Historia de una exclusión
Históricamente, la K fue desplazada por la C y la Q en la evolución del latín al romance. Donde el griego escribía kardia, el latín prefería cor, y el español, corazón. Así, la K quedó relegada a los préstamos, a los extranjerismos, a las transliteraciones.
Una letra que corta
Visualmente, la K es una letra de ruptura. Su brazo oblicuo parece cortar el aire, como una cuchilla o una lanza. No fluye como la S, ni se curva como la G: se impone, se afirma, se planta. En tipografía, su forma exige equilibrio: demasiado rígida, se vuelve militar; demasiado curva, pierde su carácter. La K es una letra que exige diseño, que no se deja escribir sin intención.

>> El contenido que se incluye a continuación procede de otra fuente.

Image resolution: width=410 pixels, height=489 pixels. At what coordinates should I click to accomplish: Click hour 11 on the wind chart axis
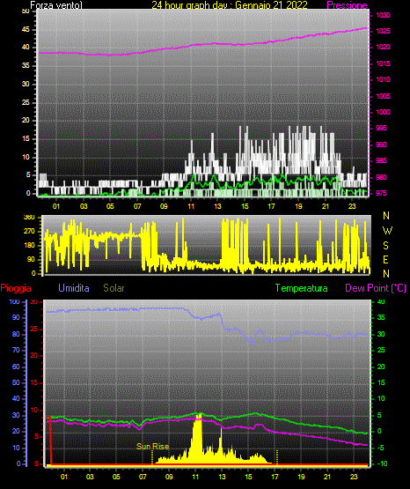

En la lengua hablada, la K es seca, contundente, casi gutural. No acaricia: golpea. Por eso, en poesía, su uso es siempre deliberado. Aparece en nombres que no quieren ser dulces, en versos que buscan la quiebra. Es la letra de Kavafis, no de Quevedo; de Kurt, no de Luis. Su sonoridad no se mezcla: se mantiene aparte, como un acento extranjero que no se disimula.
La extranjera K. Corolario
La K, entonces, es más que una letra: es un símbolo de extranjería, de préstamo. Vive en los márgenes del idioma, pero desde allí observa, influye, transforma. No pide naturalización: reivindica su diferencia. En un alfabeto que tiende a la homogeneidad, la K recuerda que toda lengua es también una historia de encuentros, de migraciones, de palabras que vienen de lejos y se quedan.